*Exercise directions*
Quote the stretch of the records from the start through the line that contains "Looking at the", both ends included, and leave the pictures out.

[Entries provided Boundary: Start]

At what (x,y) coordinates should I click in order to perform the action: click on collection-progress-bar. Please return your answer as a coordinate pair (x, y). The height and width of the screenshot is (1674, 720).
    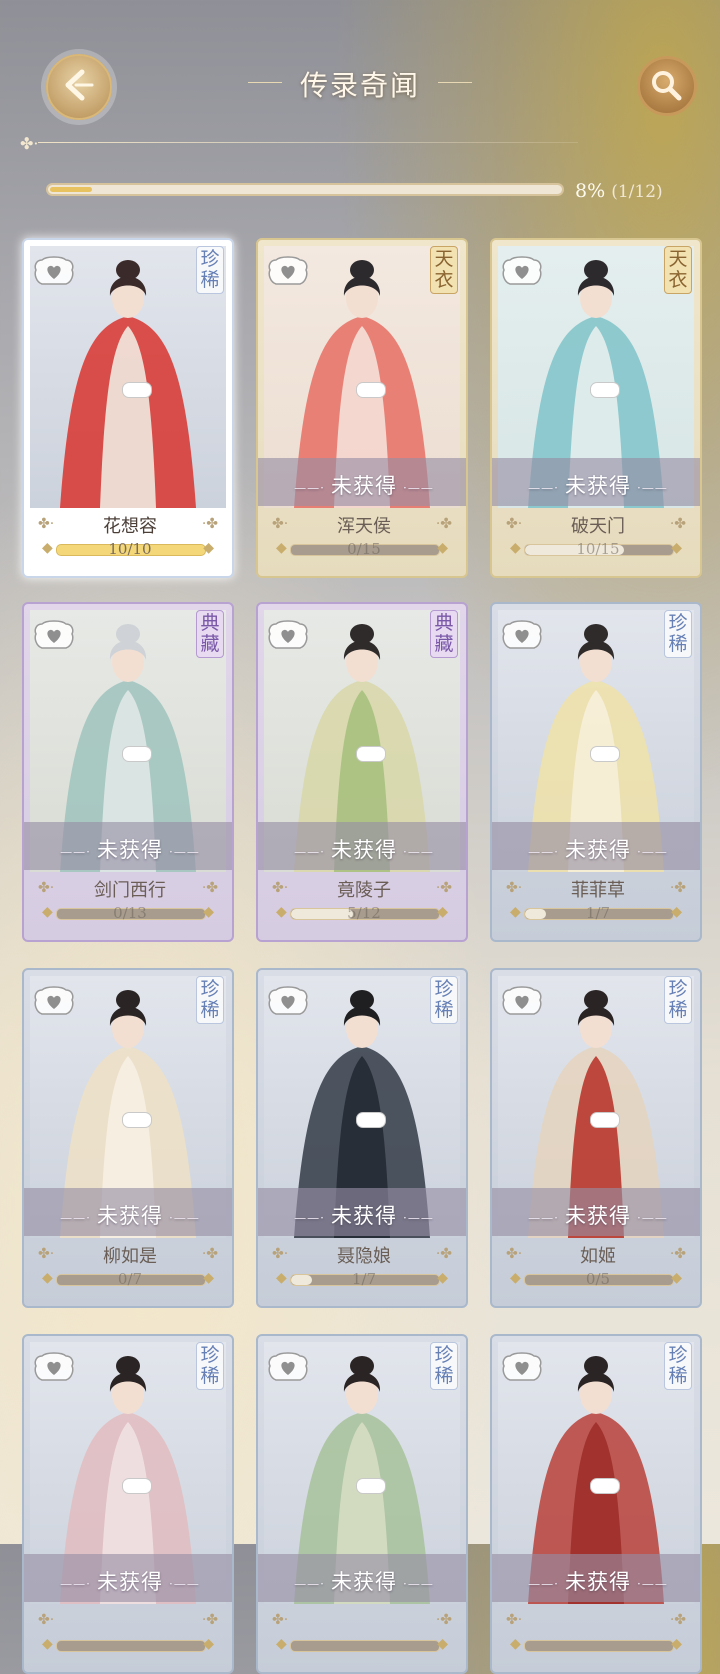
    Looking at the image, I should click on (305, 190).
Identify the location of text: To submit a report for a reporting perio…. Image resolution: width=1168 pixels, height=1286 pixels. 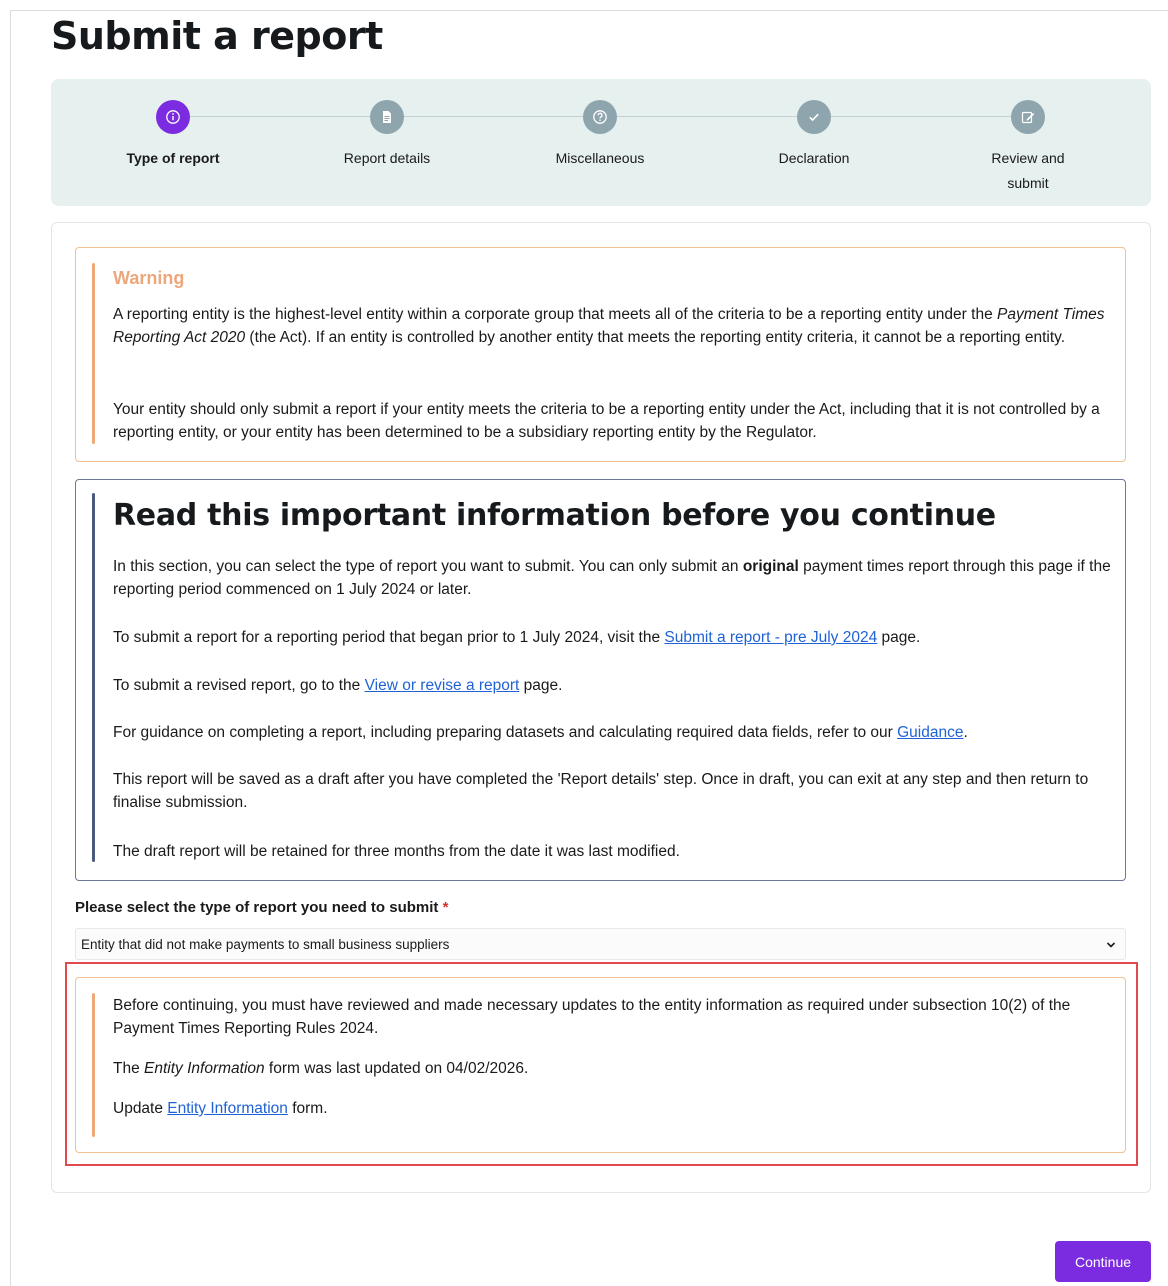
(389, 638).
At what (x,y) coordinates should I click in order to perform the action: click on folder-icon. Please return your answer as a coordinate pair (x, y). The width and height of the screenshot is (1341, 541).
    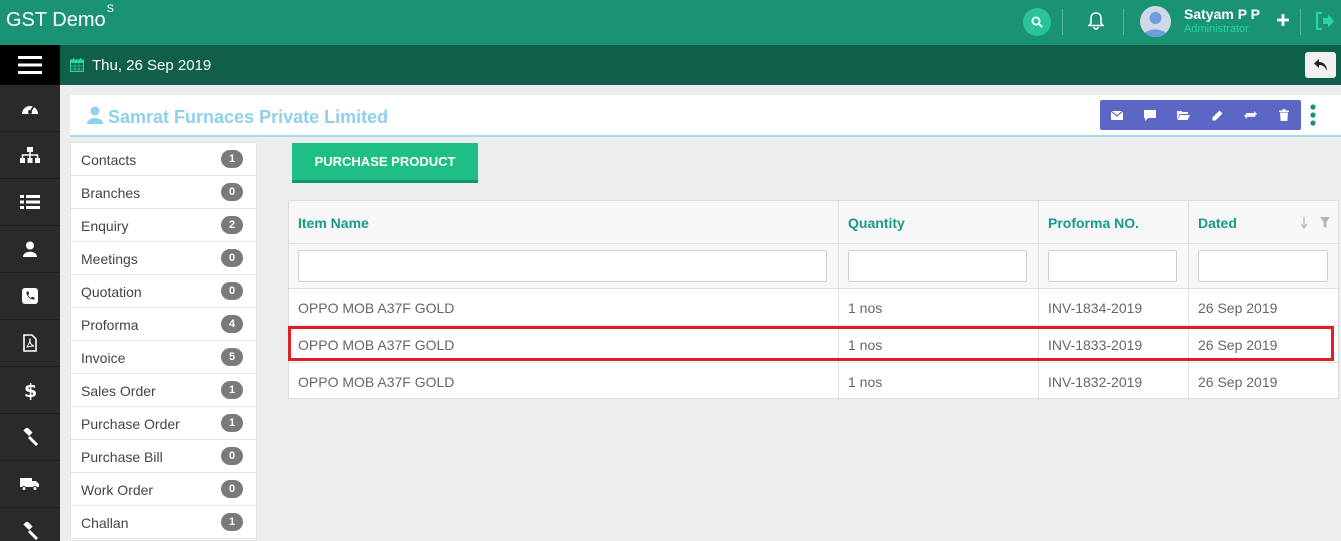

[Entries provided Boundary: End]

*Answer section*
At what (x,y) coordinates should I click in order to perform the action: click on collection-progress-bar. Please return your answer as a coordinate pair (x, y). The height and width of the screenshot is (1674, 720).
    Looking at the image, I should click on (305, 190).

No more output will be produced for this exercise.